Opportunities for hands-on experience include the Red River Wildlife Management Area, a river restoration project being developed as a field research site and educational center. Managed by the Idaho Department of Fish and Game, the restoration effort has been guided by an interagency scientific advisory panel that includes the Nez Perce Tribe, U.S. Forest Service, Idaho Department of Fish and Game and the Idaho Department of Environmental Quality. The project is a collaborative effort between small business and the University and is funded by the Bonneville Power Administration Fish and Wildlife Mitigation Program.

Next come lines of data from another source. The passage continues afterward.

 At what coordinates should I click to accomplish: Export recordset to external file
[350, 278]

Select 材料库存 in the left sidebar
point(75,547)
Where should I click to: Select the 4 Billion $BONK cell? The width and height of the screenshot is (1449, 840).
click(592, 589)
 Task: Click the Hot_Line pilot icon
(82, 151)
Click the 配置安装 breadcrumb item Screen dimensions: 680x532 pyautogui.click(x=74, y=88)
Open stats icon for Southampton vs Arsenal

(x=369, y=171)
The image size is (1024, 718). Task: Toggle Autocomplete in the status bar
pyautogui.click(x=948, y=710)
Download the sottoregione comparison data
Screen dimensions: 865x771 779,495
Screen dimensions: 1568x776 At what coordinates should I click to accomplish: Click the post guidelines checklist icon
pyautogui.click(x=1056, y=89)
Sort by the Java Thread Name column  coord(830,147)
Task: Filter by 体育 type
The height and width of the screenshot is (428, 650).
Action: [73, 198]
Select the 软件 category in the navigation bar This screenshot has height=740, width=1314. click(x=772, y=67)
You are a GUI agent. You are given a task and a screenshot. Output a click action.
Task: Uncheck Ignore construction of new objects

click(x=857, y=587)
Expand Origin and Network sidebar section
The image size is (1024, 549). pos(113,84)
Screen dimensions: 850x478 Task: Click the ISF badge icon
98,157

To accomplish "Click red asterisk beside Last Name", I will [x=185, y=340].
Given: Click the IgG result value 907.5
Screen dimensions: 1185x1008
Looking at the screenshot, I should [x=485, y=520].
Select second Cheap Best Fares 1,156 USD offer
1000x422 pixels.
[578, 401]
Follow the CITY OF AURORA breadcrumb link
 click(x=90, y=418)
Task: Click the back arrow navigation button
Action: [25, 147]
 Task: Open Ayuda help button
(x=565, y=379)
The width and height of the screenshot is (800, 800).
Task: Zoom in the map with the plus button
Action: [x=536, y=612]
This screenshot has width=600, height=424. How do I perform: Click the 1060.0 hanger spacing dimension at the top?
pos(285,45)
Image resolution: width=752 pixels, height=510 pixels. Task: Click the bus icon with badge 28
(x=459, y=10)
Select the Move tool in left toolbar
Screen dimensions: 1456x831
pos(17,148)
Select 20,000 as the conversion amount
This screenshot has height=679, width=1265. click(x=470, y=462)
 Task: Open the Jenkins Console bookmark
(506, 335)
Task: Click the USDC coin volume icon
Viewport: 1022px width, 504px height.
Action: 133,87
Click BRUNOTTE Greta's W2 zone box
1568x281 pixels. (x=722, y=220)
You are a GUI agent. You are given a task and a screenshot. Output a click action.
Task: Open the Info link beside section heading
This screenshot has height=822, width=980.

The following University of Idaho research centers also offer outstanding hands-on experiences:
Breakthroughs & Discoveries
Our faculty research efforts have led to several practical outcomes that benefit the profession and the public. Below are a few examples:
Controller Interface Device
The Controller Interface Device (CID), developed by students and faculty in the National Institute for Advanced Transportation Technology (NIATT) in response to a challenge from the Federal Highway Administration, integrates traffic signal controller hardware directly into the traffic simulation process. This simulation environment, known as hardware in the loop simulation, is also an integral part of NIATT's annual Traffic Signal Summer Workshop, a weeklong immersion that has attracted more than 70 students from around the U.S. to learn about traffic signal operations in a hands-on, laboratory environment. NIATT has been a national leader in developing traffic simulation technologies that have been used by more than 40 research, governmental and consulting organizations around the U.S. For more information, contact Professor Michael Kyte.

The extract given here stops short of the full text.